The calories matter in a MACRO sense. Like in a year of 365 days, assume you wanted to eat 2500 calories per day. That’s consuming 912,500 calories. If you actually consumed 800,000 calories, that would mean a year later you’d be down ABOUT 32 pounds. It’s a RESULT of consumption. What you cannot REALLY do is mathematically understand EXACTLY how many calories you burn a day and then weigh out every morsel of food the rest of your life. What happens is the beginner step helps you understand QUALITY food. Helps you understand consumption and how a massive salad with chicken might be WAY more filling than the slice of pepperoni pizza you would have eaten.

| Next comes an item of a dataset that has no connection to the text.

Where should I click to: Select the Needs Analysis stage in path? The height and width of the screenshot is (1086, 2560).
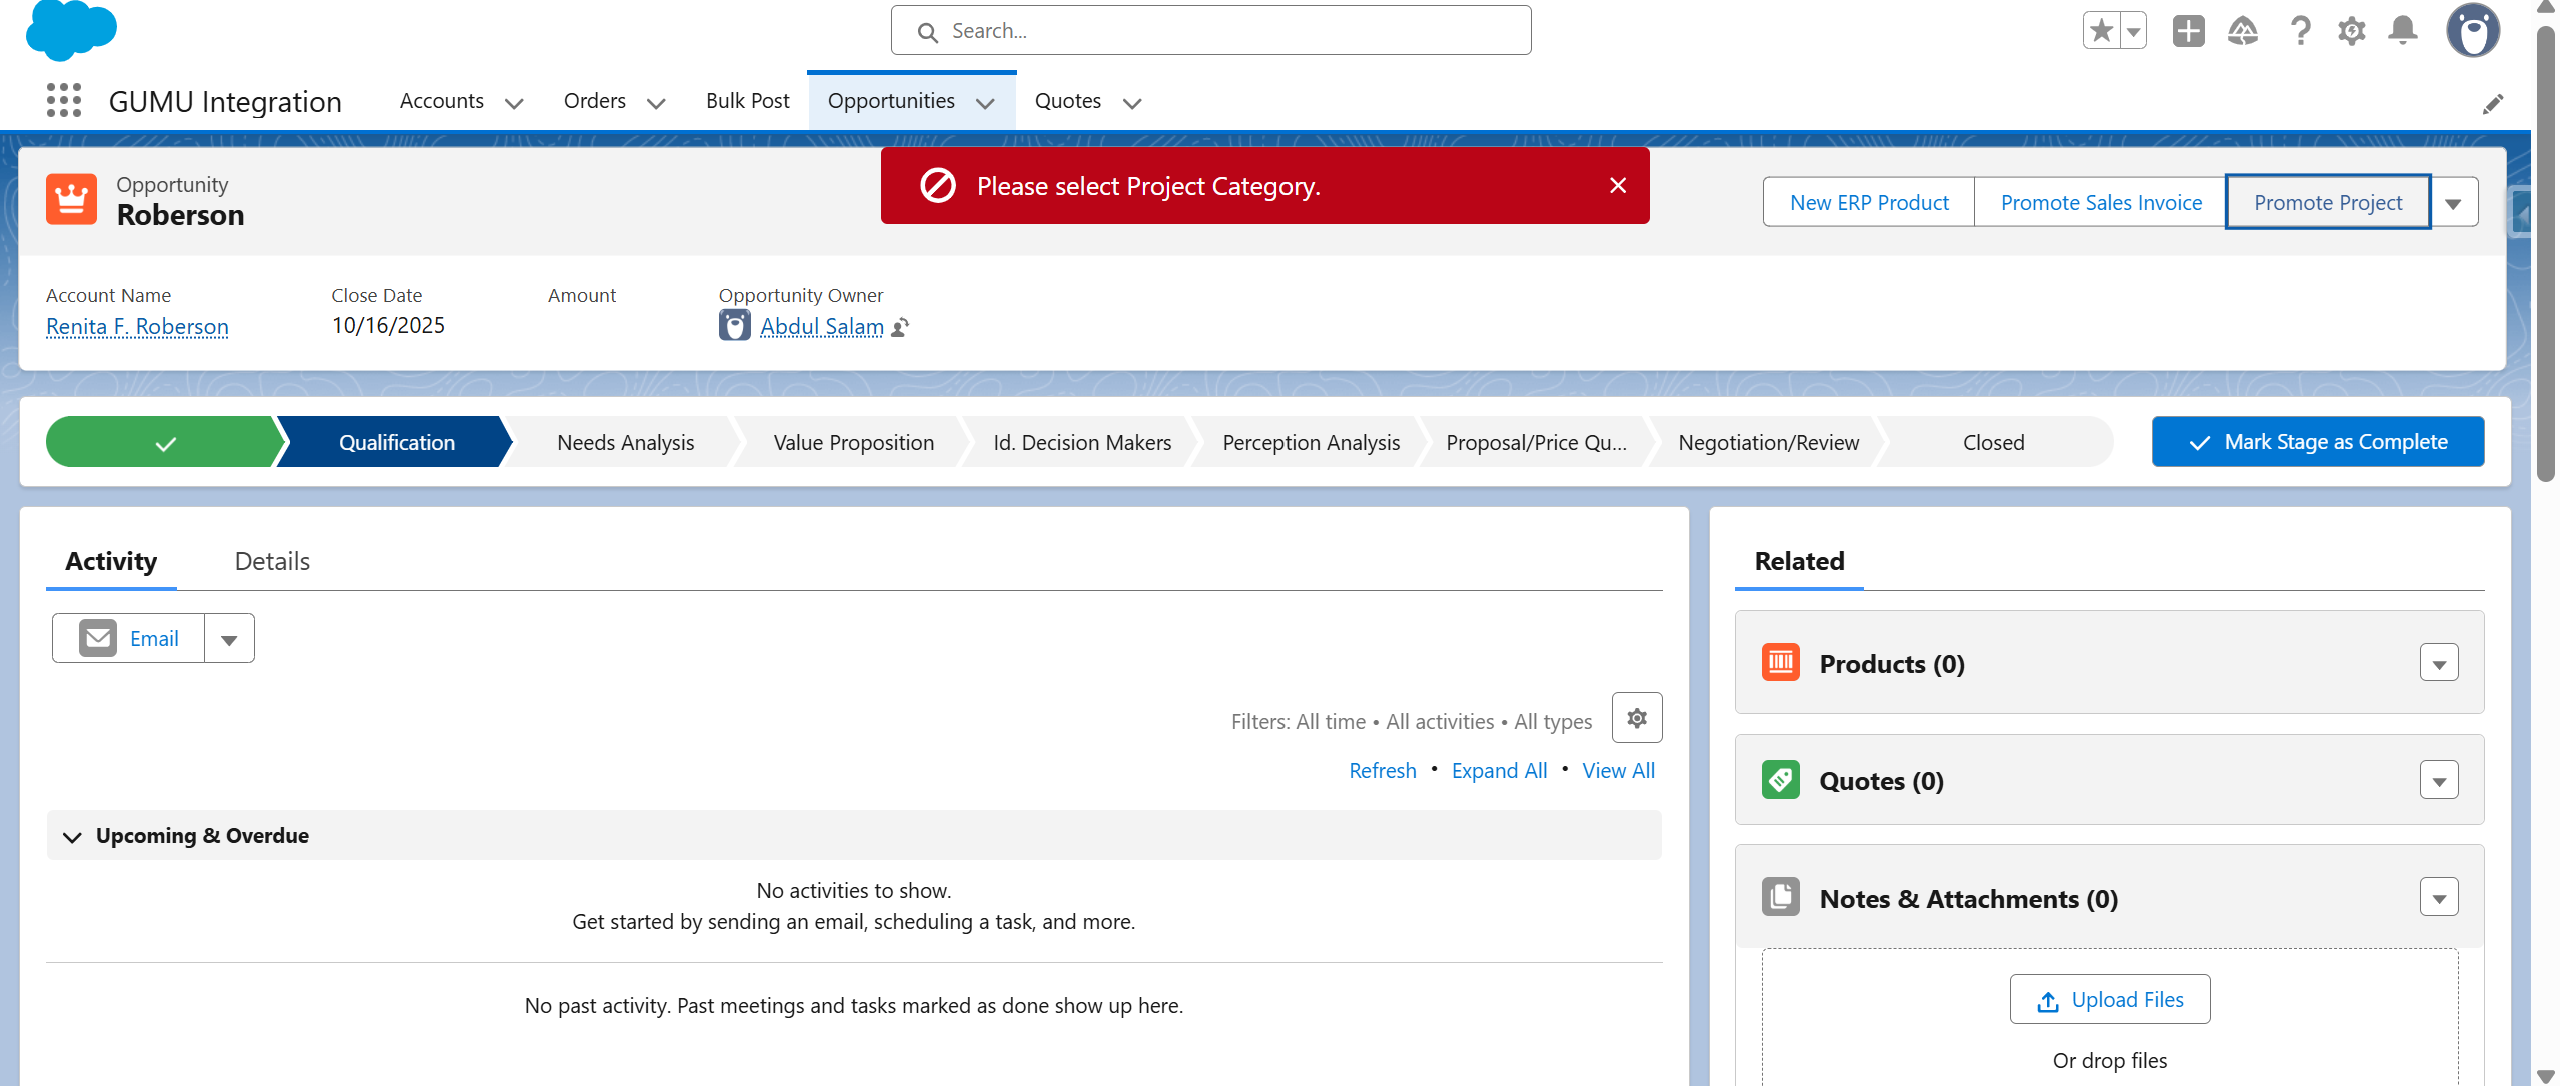pos(625,442)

Furthermore, the first phase starts making you feel better and get your numbers under control. IF YOU WANT, you can stay in this phase forever. For ME, I just started learning way too much about type 2 diabetes and how it really wasn’t a thing until the 1890s. Like, people didn’t know what it was. Now, something like 65% of people over 45 have diabetes or pre-diabetes, and you have doctors telling people to go to weight watchers who tell diabetics to eat all the fruit they want.

Where to learn more? I think I have a post several years ago with like 50 sources, but let’s give you a rabbit hole to start with…

  1. Dr. Ken Berry. Will tell you doctors aren’t educated on nutrition nearly as much as you thought they were.
  2. Gary Taubes. Harvard Physicist and science writer turned nutrition writer.
  3. Dr. Tim Noakes – MD and professor
  4. Dr. Volek and Phinney – they do a lot about the athletic performance with low carb diets out of Duke.
  5. Dr. Robert Lustig – MIT and Cornell (MD) researcher in endocrinology and youth obesity.
  6. Dr. Peter Attia – former ER doctor that blamed patients for diabetes, found doctors gave bad advice
  7. Dr. Jason Fung – research on autophagy
  8. Mark Sisson – former marathon and Ironman competitor on magazine covers in the 1980s suffered under the 500-700g of carbs he had per day training. The second he went low carb, his problems went away. Author of my favorite book to give any advanced dieter – The primal blueprint.

So all of this is extremely important to me. None of the above is really about ‘my experience’ versus ‘your experience’. It’s about facts. It’s about how several generations of people have been taught bunk nutritional science and doctors are educated on that science, and if they deviate from what is written in the book, they can lose their license. It’s about informing you that the brilliant people out there now on YouTube can help you understand a lot more about your body than your GP might.

Overall, this is trying to show you this….the more I learned in grad school, the less I felt I knew. You start to appreciate how much knowledge IS out there. I had considered going for a 3rd masters, possibly something with nutrition, and life happened. You start to really know that people who may be experts, are experts in really narrow areas, as there’s too much out there to be an expert in everything. What you start to realize is that your doctor may be a brilliant person. Accomplished. Smart by any definition. But they may not have the whole picture. They may not be as educated in nutrition as much as you think they are.

And knowing that may save your life.